#### EXERCISE PROMPT:
Tally the lines below that include "agent" and give only the total.
MATERIAL PROVIDED below:
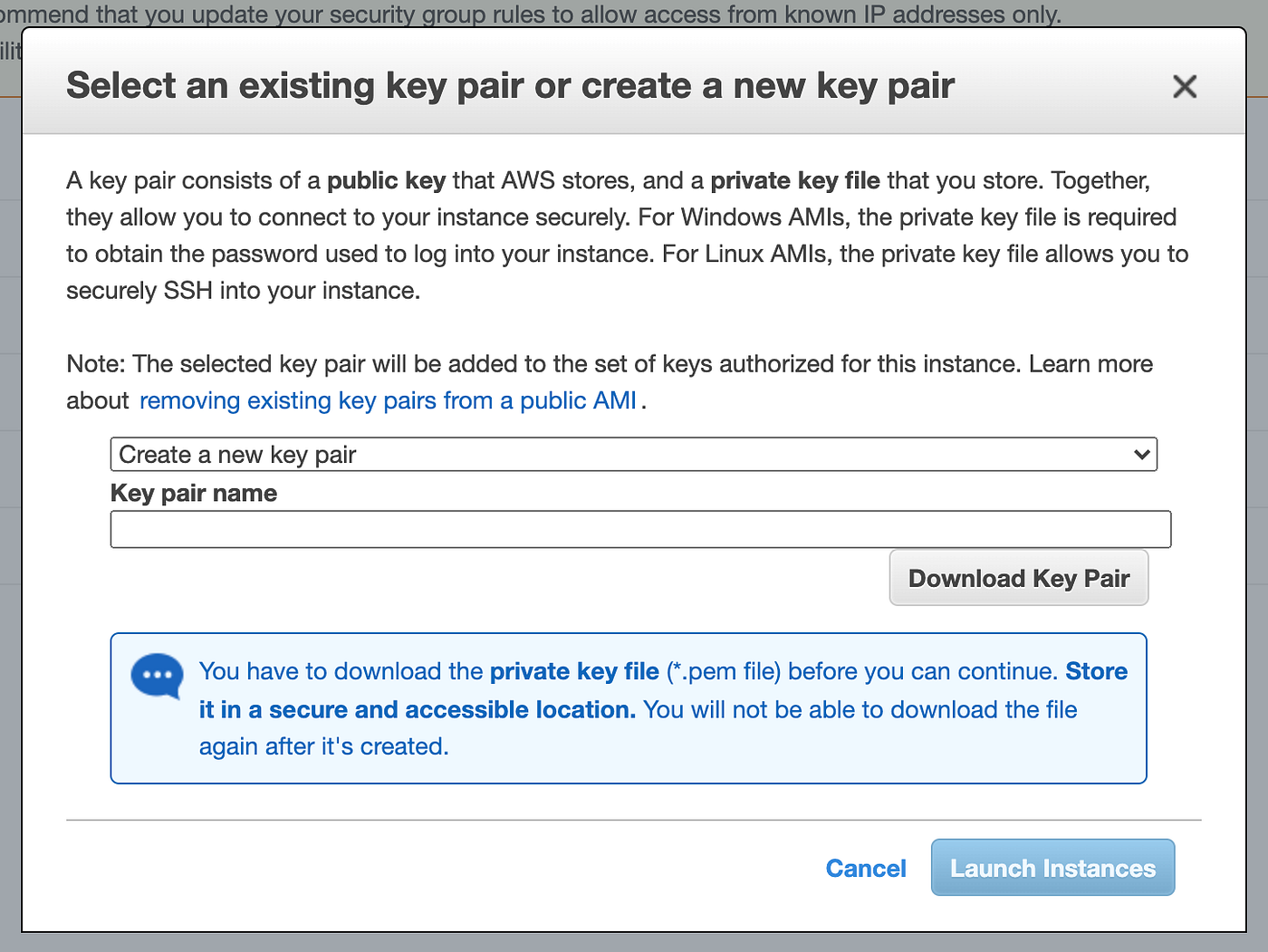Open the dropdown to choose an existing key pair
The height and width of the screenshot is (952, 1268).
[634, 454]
End of MATERIAL PROVIDED.
MATERIAL PROVIDED below:
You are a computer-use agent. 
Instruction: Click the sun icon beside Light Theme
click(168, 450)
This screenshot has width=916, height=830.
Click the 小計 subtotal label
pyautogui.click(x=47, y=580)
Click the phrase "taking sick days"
End of MATERIAL PROVIDED.
MATERIAL PROVIDED below:
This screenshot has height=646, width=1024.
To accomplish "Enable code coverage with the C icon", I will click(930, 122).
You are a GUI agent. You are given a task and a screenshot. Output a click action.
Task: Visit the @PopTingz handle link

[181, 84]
End of MATERIAL PROVIDED.
#### OUTPUT FOR THIS TASK:
2